Activities to Learn about Nature
This page features links to online resources for parents and teachers. You’ll find kid-friendly activities to promote nature discovery and to better understand the creatures I write about in my blog. Some of the activities are of my own design.
Printables by Tales of a West Michigan Wood
Make your own drums from empty cans and canisters and learn what a woodpecker looks for when choosing a drumming tree.
Online resources for kids and families
Project Learning Tree is a nonprofit organization dedicated to supporting environmental education, providing ‘curriculum resources that use trees and forests as windows on the world.’ Take a look at Project Learning Tree’s activities for families.
KCedventures is a treasure trove if you happen to be out discovering nature in Kansas City, but the site also has some wonderful resources for kids and families everywhere. Here are some terrific printable summer scavenger hunts.
Mother Natured is another great blog that’s loaded with kid-centered nature discovery activities. I particularly enjoy the post How to Make a Bird’s Nest. Another wonderful post is a math skill-builder about measuring items in nature.
Nature Passport provides a free app designed to be used by kids and adults. The app is loaded with tons of interactive activities that guide kids through nature exploration, using (with adult supervision) a phone’s camera and microphone. Activities encourage recording nature experiences and building a nature journal. There are activities for children of varied ages, and you can choose short or longer activities. Children can earn completion badges, too.

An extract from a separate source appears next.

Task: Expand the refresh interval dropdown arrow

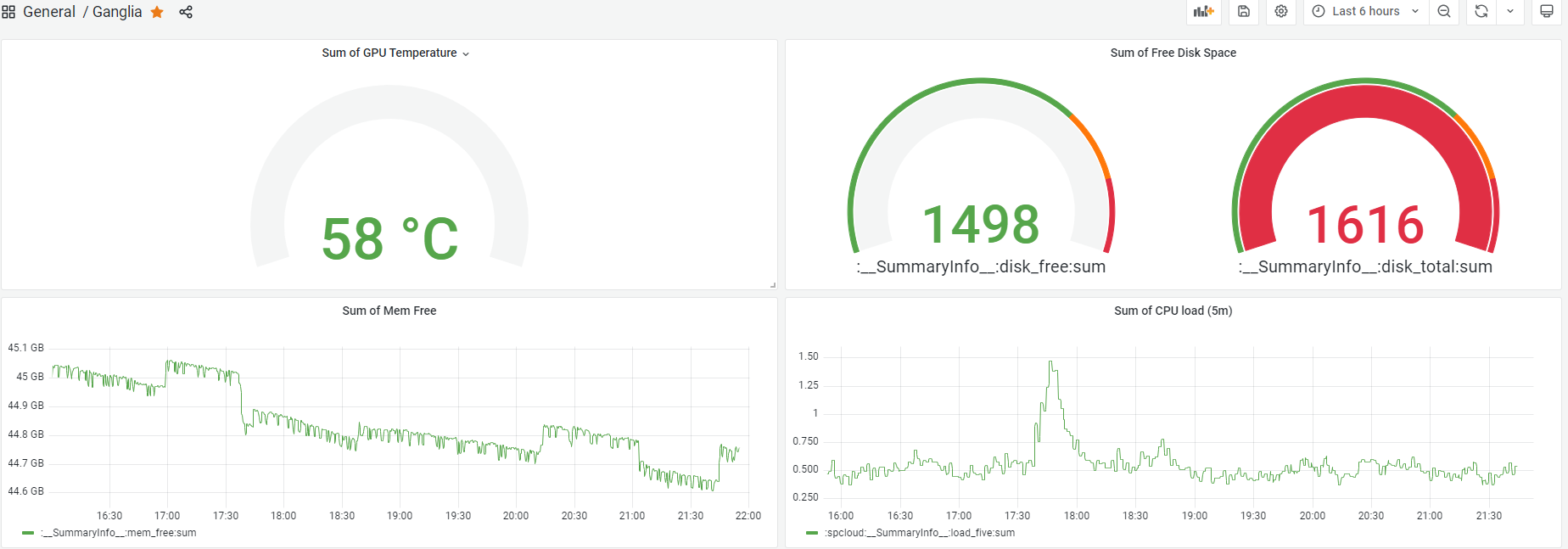Action: tap(1510, 11)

Online resources for the classroom
Here’s a wonderful classroom activity called Bringing Up Birdy, from PBS Learning Media. Students learn that living things experience diverse lifecycles, using the eagle to model universal avian life stages: from egg to chick to fledgling juvenile to adult.
Sharing Nature is a wonderful resource for nature discovery in the classroom. A fun activity is creating a sound map. Kids sit in silence, actively listening and marking a map to denote what they hear, and where.